Ausgefeiltere Technik soll solche Fehler künftig vermeiden, versichern die Hersteller, und verweisen stattdessen lieber auf die Fehlerquelle Mensch. Der sorge schließlich für die meisten Unfälle im alltäglichen Verkehr. „Menschliches Verhalten, beziehungsweise Fehler und Leistungsgrenzen, sind in 95 Prozent der Fälle mitursächlich für Verkehrsunfälle“, betont Lutz Eckstein, Vorsitzender der VDI-Gesellschaft Fahrzeug- und Verkehrstechnik. Ähnliche Zahlen nennt der Deutsche Verkehrssicherheitsrat (DVR) in seiner Unfallstatistik. Dort ist von über 90 Prozent die Rede.

Und es gibt noch einen weiteren Aspekt, der die Deutschen beim Thema Sicherheit umtreibt: So fürchten acht von zehn Befragten, die Fahrzeuge könnten durch Hacker manipuliert werden. Das ist nicht völlig aus der Luft gegriffen: Der Amerikaner Andy Greenberg war 2015 in seinem Jeep auf der Autobahn unterwegs, als Hacker die Kontrolle über seinen Wagen übernahmen. Um diese Gefahr zu bannen, fordert der VDI Mindestanforderungen an die Sicherheit. Das könnten zum Beispiel spezielle Systeme gegen Cyberkriminalität sein. Quasi eine Firewall für das Auto. Wahr ist jedoch auch: Stand jetzt existieren diese Systeme nicht in ausreichendem Maße.

Sind die technischen Probleme einmal überwunden, sollen die Vorteile überwiegen, versichert der VDI und hebt die Vorteile für Gesellschaft und Volkswirtschaft hervor. Alte Menschen, die selbst nicht mehr fahren dürfen, bekämen ein Stück ihrer Unabhängigkeit zurück. Pendler einen Teil ihrer Zeit. Und ländliche Regionen könnten wieder besser angebunden werden, versichert Eckstein: „Durch fahrerlose Shuttles lässt sich der öffentliche Personennahverkehr nicht nur in Städten, sondern auch auf dem Land sinnvoll ergänzen, womit der Urbanisierung entgegen gewirkt werden kann.“ Auch der aktuelle Bus- und Zugfahrermangel sei dann kein Problem mehr.

Um die Deutschen von der rosigen autonomen Zukunft zu überzeugen, empfiehlt der VDI den Herstellern einen Bürgerdialog. Immerhin, wenn die Prognosen stimmen, haben sie dafür noch ausgiebig Zeit. So kann sich Eckstein zwar schon in dem kommenden Jahren erste Fahrfunktionen vorstellen, die es dem Fahrer ermöglichen, sich wenigstens zeitweise abzuwenden. Vollautonome Autos auf deutschen Straßen erwartet er jedoch frühestens ab dem Jahr 2025.
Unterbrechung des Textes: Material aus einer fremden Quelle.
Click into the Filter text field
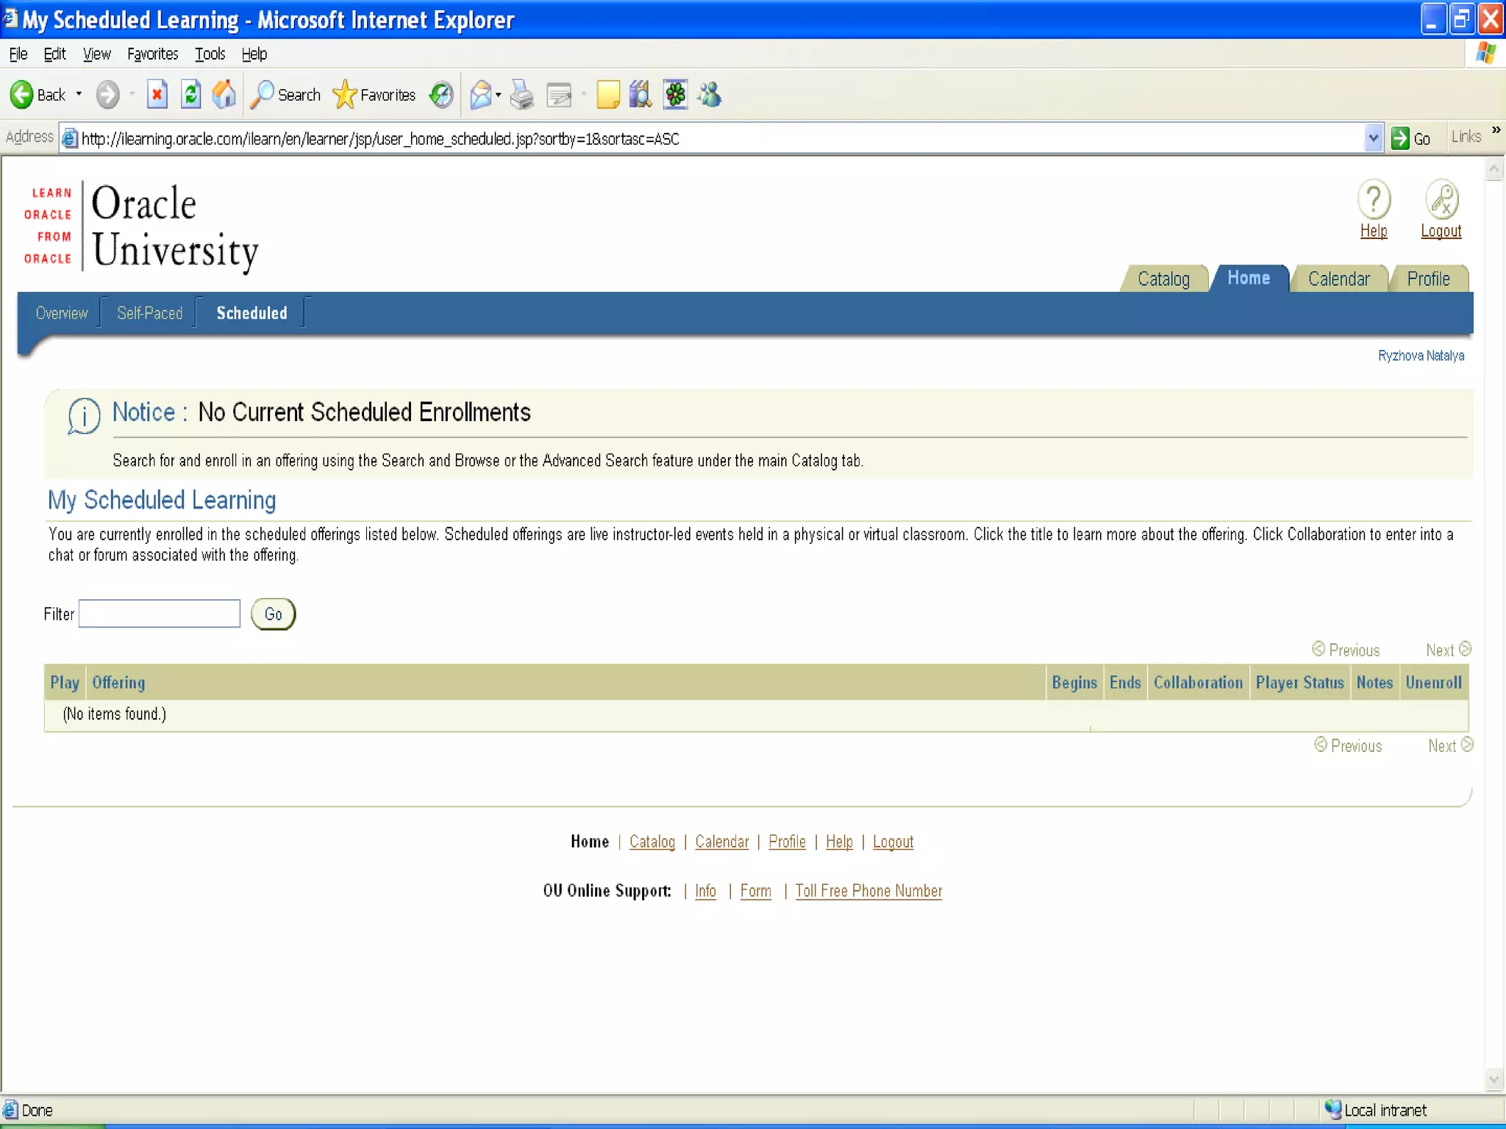The height and width of the screenshot is (1129, 1506). (x=160, y=614)
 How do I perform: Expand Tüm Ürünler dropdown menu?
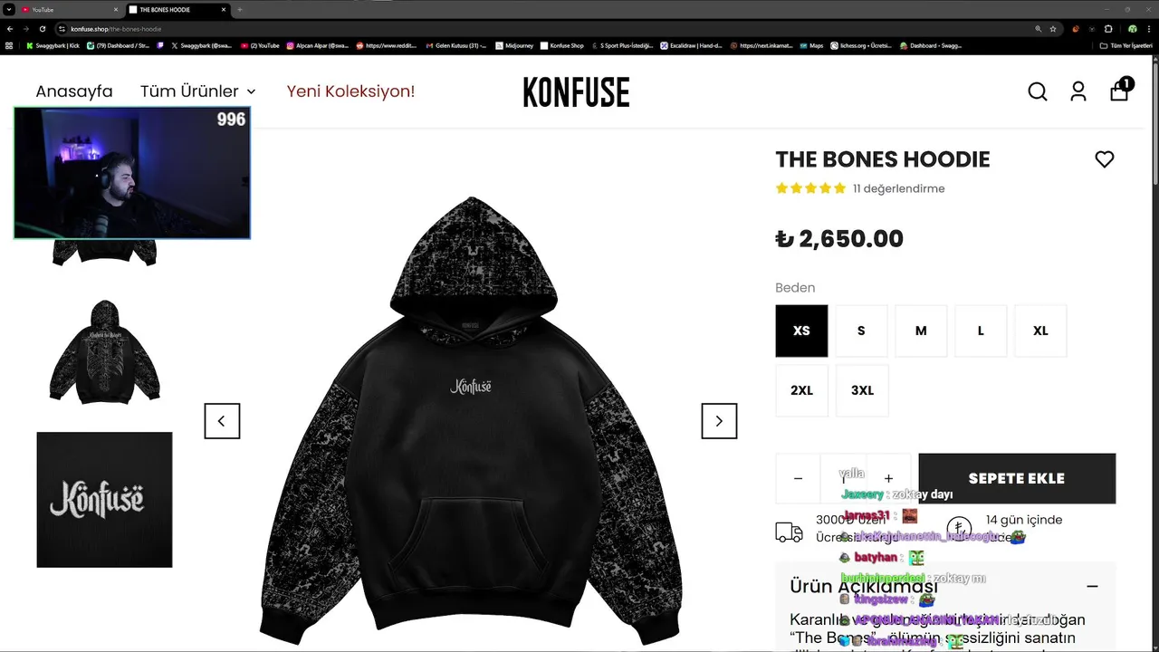click(197, 91)
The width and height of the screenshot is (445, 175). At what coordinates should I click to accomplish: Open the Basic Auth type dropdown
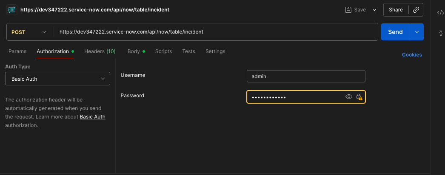[x=57, y=79]
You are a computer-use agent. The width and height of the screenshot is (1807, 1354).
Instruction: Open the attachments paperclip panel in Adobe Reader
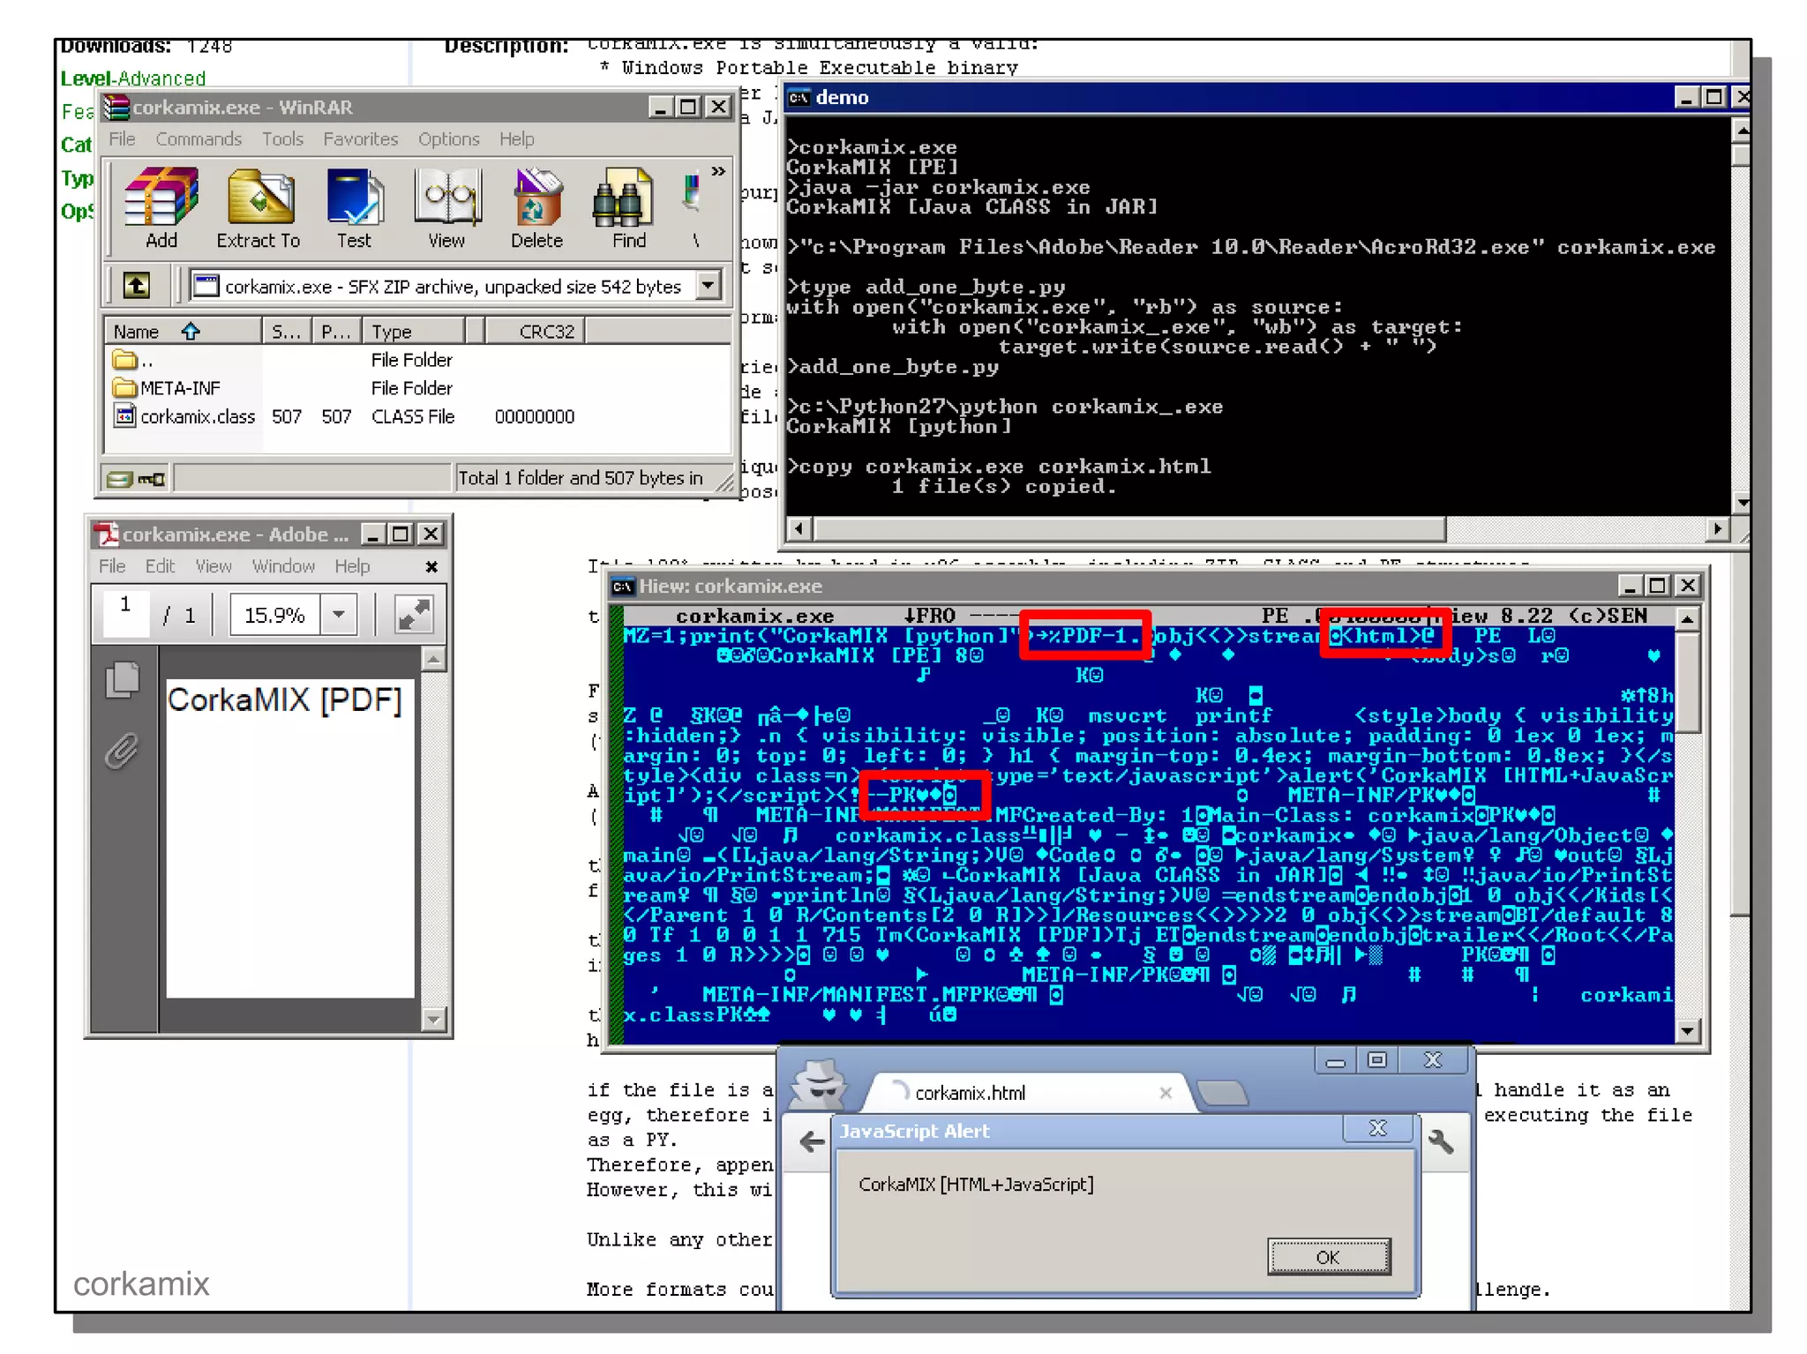coord(123,751)
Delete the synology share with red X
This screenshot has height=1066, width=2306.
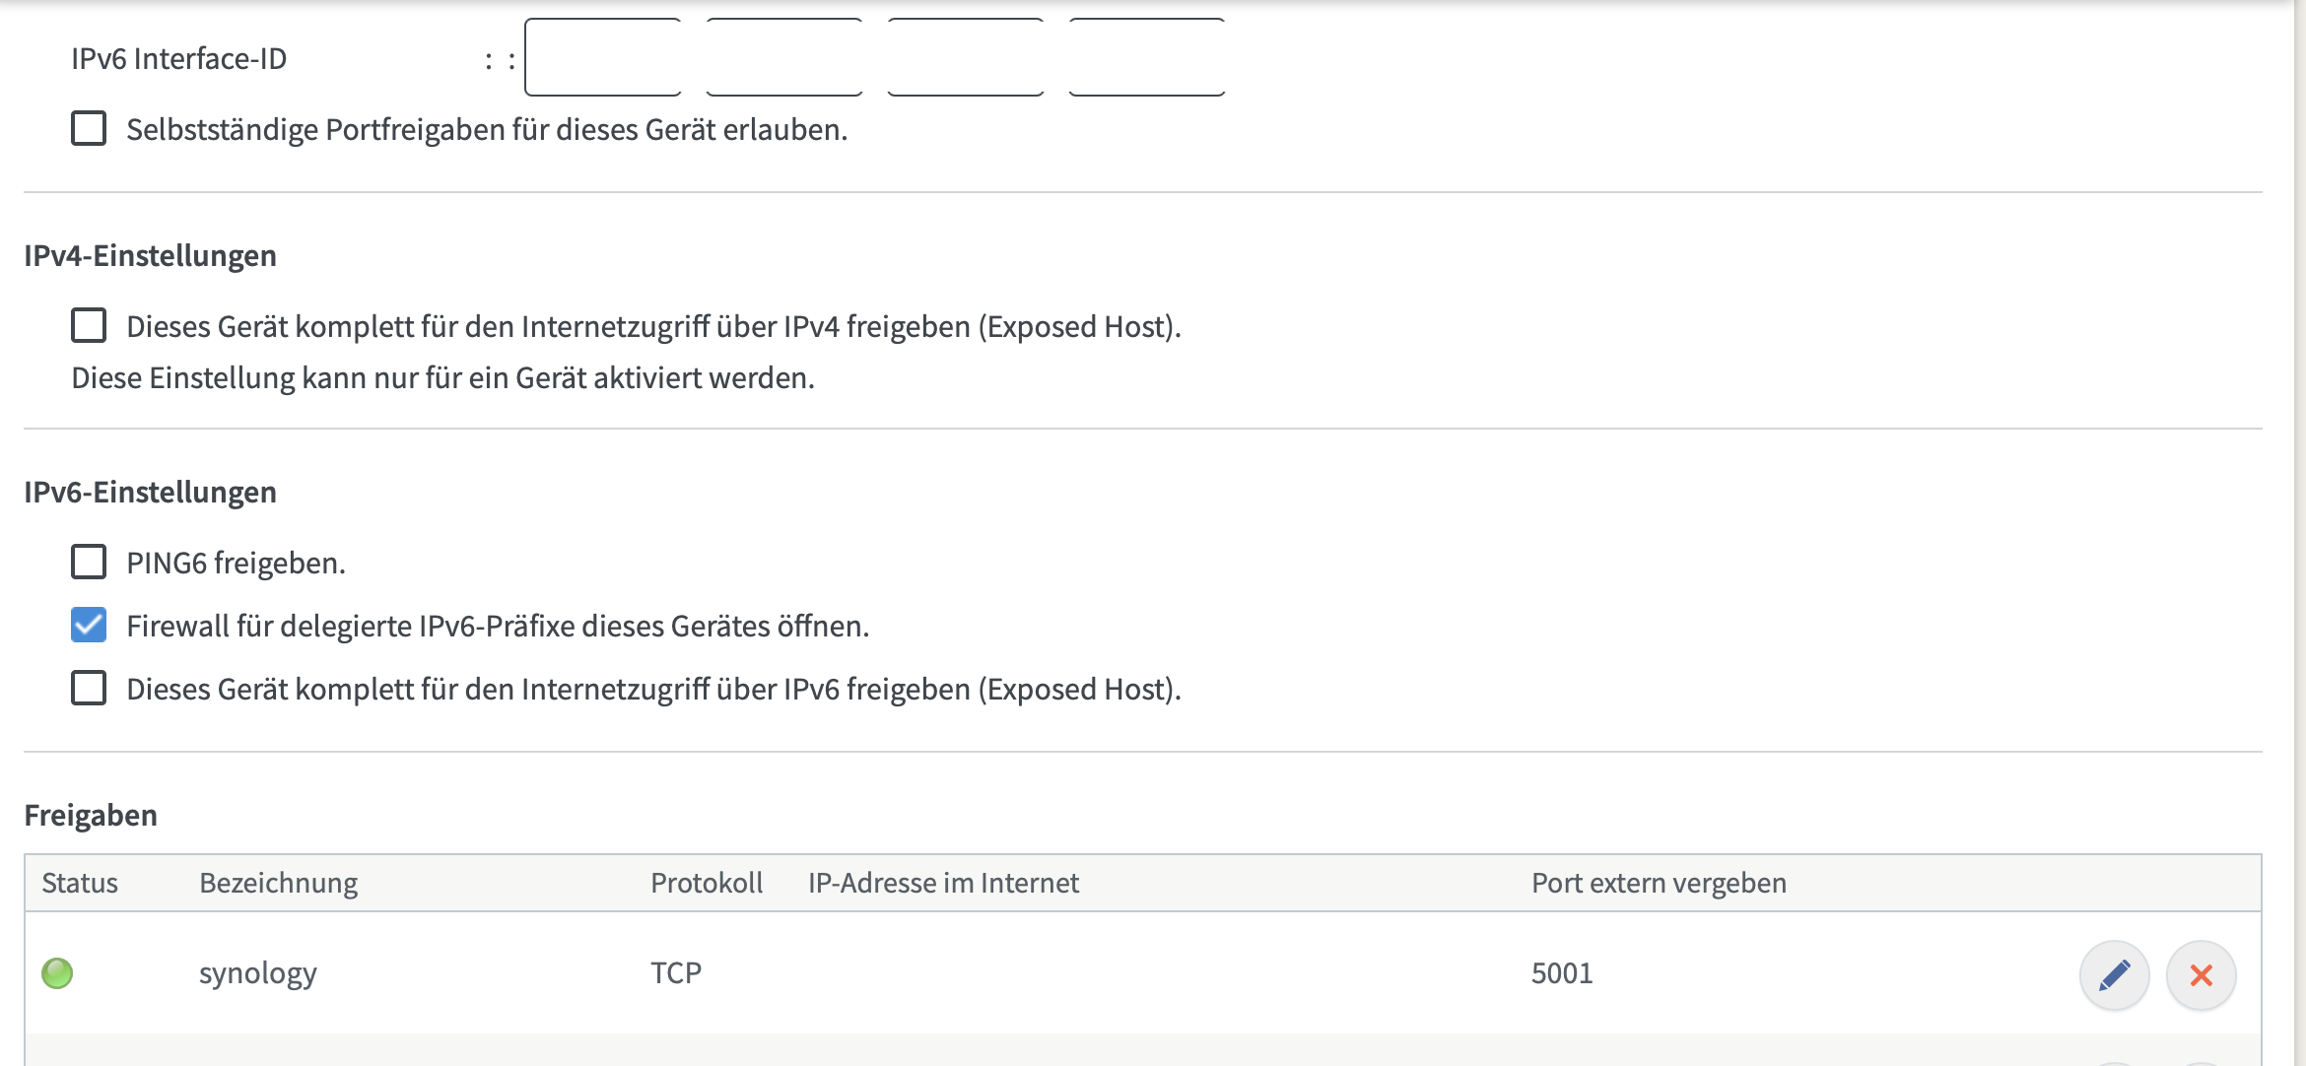click(x=2201, y=974)
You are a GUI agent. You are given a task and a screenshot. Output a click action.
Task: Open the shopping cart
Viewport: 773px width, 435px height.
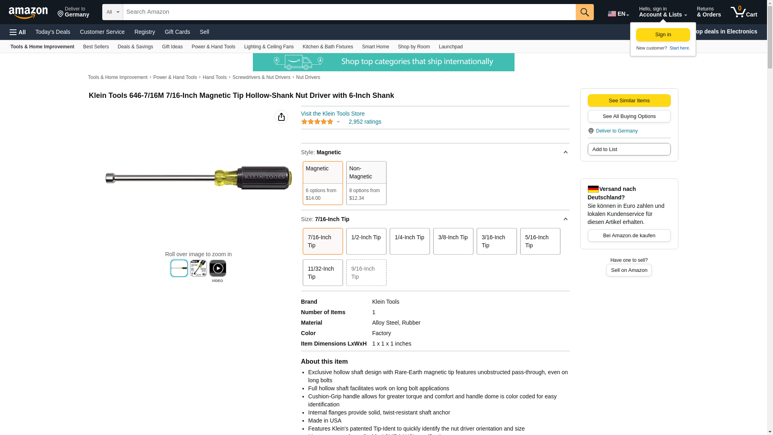744,12
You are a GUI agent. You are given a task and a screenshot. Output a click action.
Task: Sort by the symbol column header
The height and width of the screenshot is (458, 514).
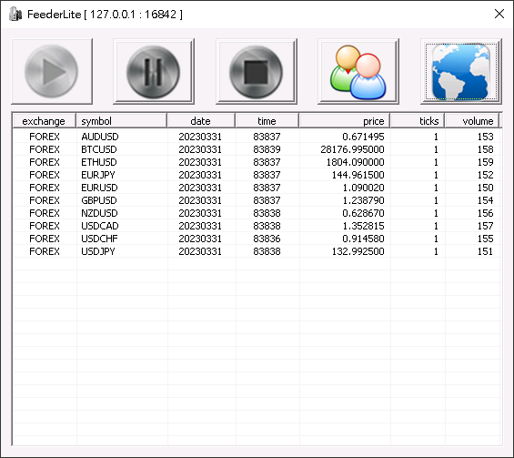(122, 121)
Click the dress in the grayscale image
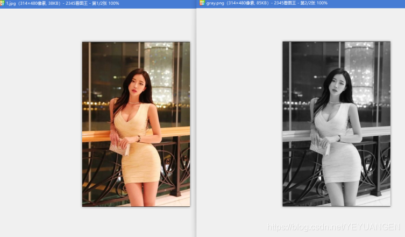The width and height of the screenshot is (405, 237). click(339, 156)
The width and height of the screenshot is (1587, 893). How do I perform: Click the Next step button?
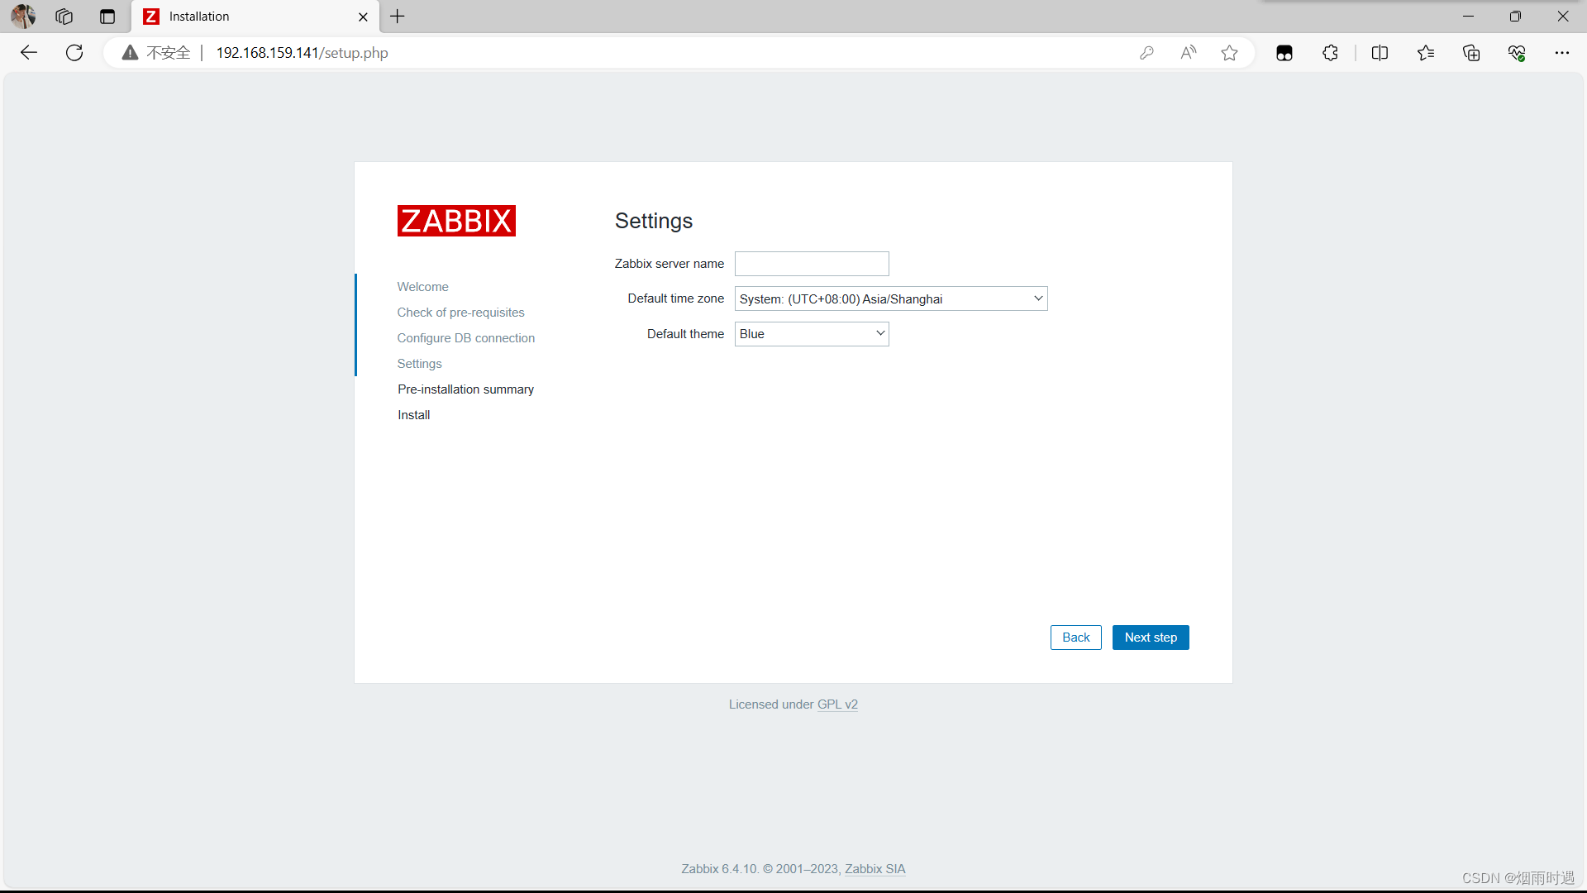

Auch Bosch-Experte Hönle glaubt, dass Fahrzeuge erst in der zweiten Hälfte der kommenden Dekade in der Lage sein werden, sich in allen komplexen Stadtverkehr-Situationen komplett alleine zurechtzufinden. Eine Prognos-Studie im Auftrag des ADAC verortet die Roboterautos sogar noch weiter in der Zukunft. Erst ab 2040 würden demnach in größerer Zahl Autos angeboten, die überall völlig autonom fahren können.

Es bleibt also noch etwas Zeit für Politik und Industrie, die technischen Probleme zu beheben und so die Deutschen von der Zukunft der Mobilität zu überzeugen.